Некоторое время я помогал Маноло на камбузе, пока Онслоу не позвал меня: пора было отчаливать. Онслоу включил дизельный мотор. Блондинистый паренек и еще один матрос отдали швартовы, и Онслоу вывел «Синару» из слипа обратным ходом. Как только яхта покинула гавань и вошла в бухту Сан-Педро, мы подняли грот, фок и стаксель. Паруса наполнились ветром, Онслоу выключил мотор, и мы в лучах закатного солнца взяли курс на Каталину.
По пути на камбуз я спросил у пассажиров, не принести ли чего-нибудь выпить. Уэллс снял пиджак и развалился в палубном шезлонге, потчуя Кернеров историями о вудуистских ритуалах, которые наблюдал в Бразилии. Мое вмешательство вызвало недовольную гримасу, но Кернер воспользовался паузой как возможностью заказать очередную порцию скотча. Я спросил Барбару, хочет ли она лимонада. Полуприкрытые тяжелыми веками глаза Уэллса нетерпеливо блеснули, и я поспешил вниз.

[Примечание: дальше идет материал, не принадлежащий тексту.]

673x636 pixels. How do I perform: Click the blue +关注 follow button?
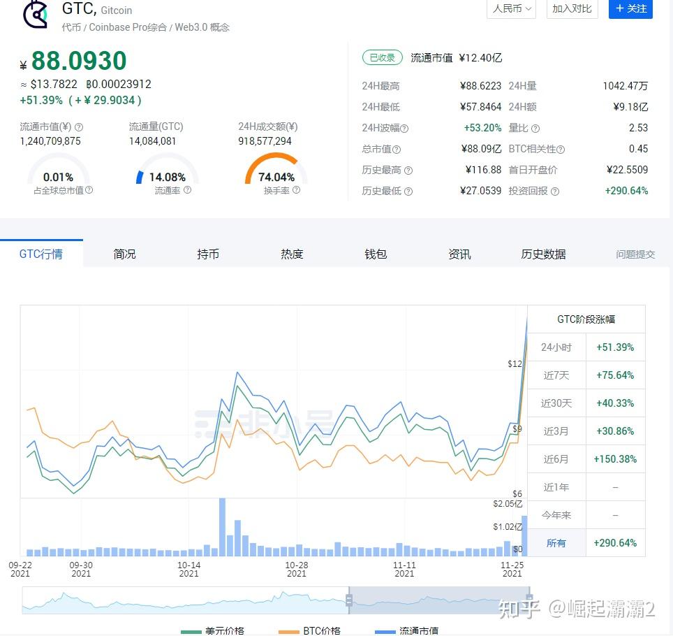630,9
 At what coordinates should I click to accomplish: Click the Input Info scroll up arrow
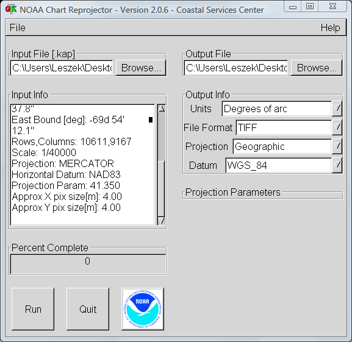[162, 109]
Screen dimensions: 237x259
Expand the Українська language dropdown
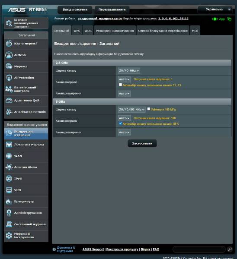coord(215,9)
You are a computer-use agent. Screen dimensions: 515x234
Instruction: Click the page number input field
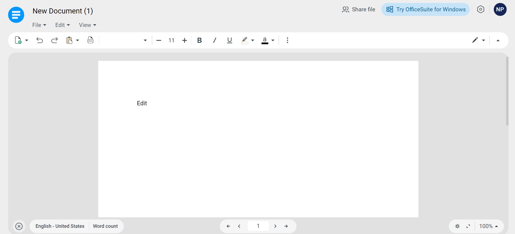[x=258, y=226]
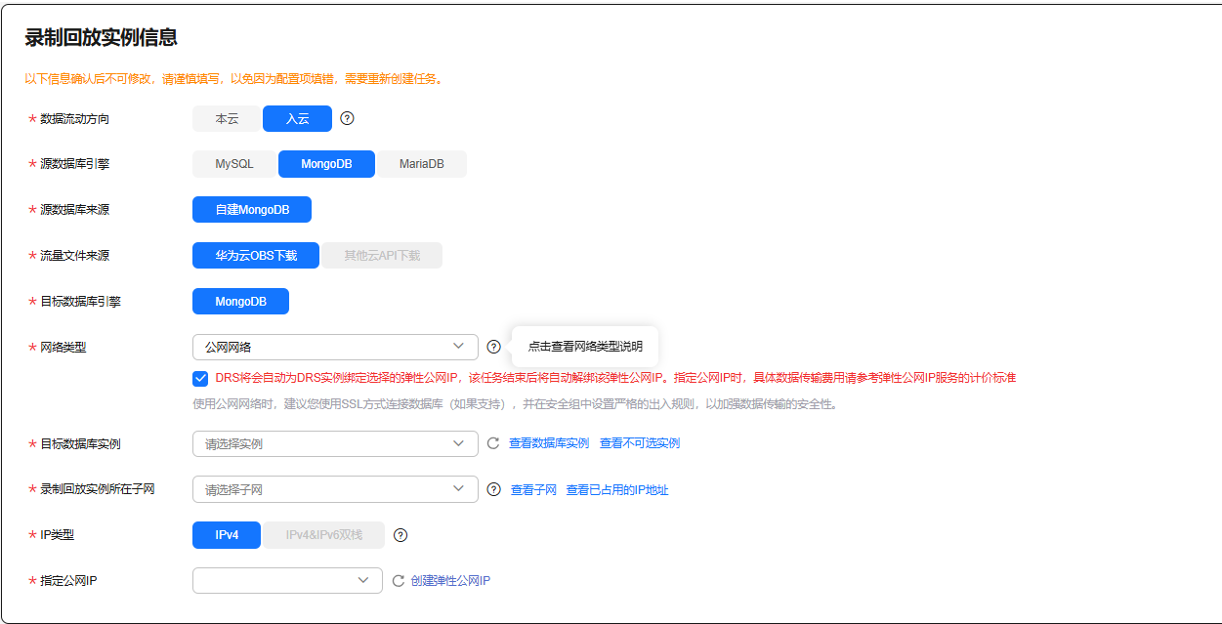The height and width of the screenshot is (624, 1222).
Task: Choose MySQL as source database engine
Action: tap(234, 164)
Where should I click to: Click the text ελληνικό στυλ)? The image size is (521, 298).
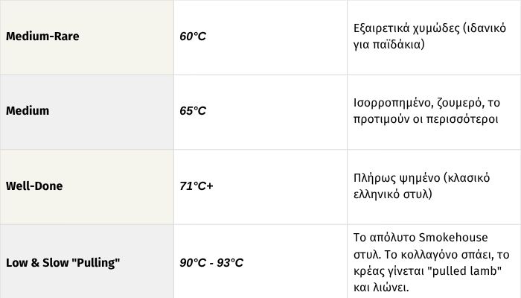pyautogui.click(x=393, y=194)
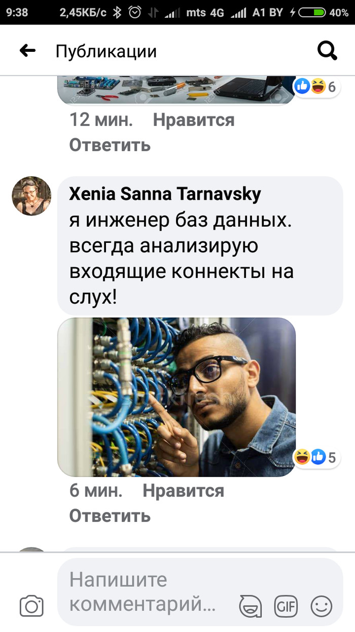Open search with the magnifier icon
The width and height of the screenshot is (355, 632).
click(327, 50)
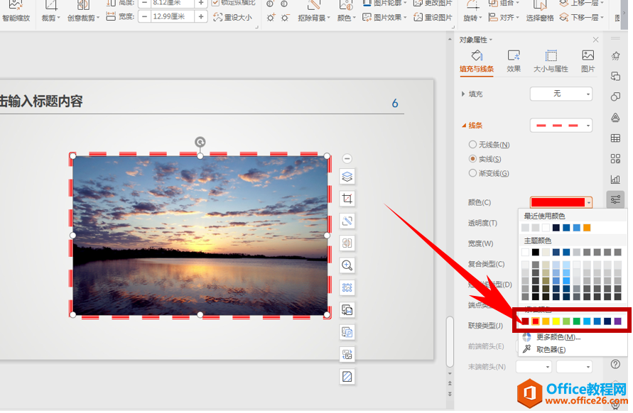Switch to the 大小与属性 tab
This screenshot has height=413, width=633.
click(x=551, y=61)
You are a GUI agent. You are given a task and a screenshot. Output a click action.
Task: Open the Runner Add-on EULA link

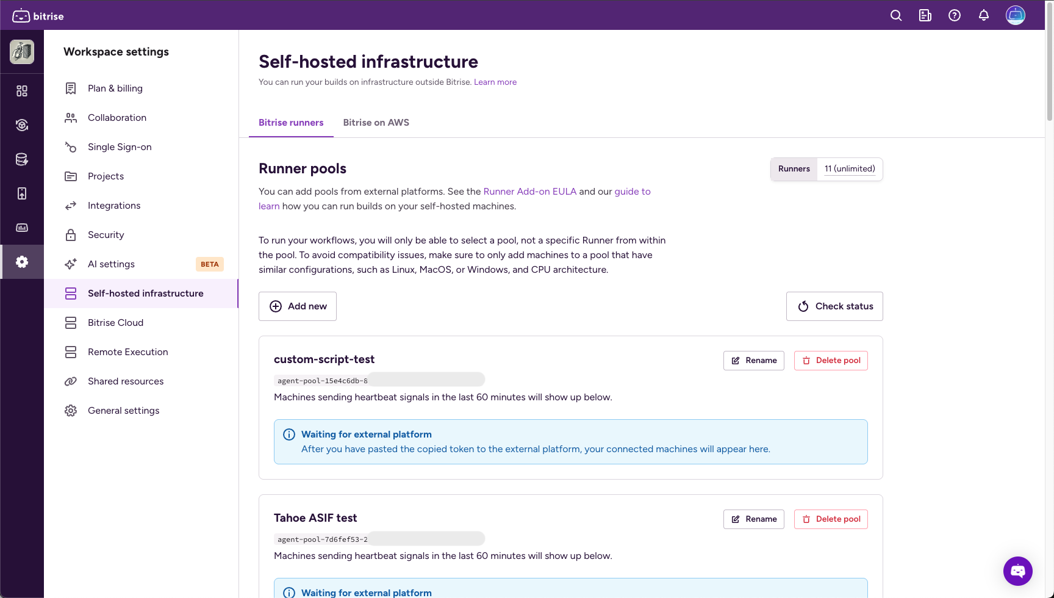coord(529,192)
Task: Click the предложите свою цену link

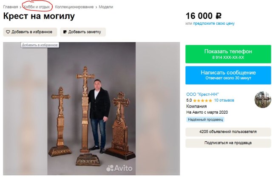Action: (214, 23)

Уже в сумерках я подал ужин; западный горизонт полыхал оранжевым и красным, а полотняный навес над кормой хлопал на ветру. Я беззастенчиво подслушивал все то время, пока пассажиры поедали салат из авокадо, coq au vin и слоеный пирог с клубникой. Единственный по-настоящему опасный момент наступил, когда Онслоу вышел на палубу, чтобы пожелать гостям спокойной ночи.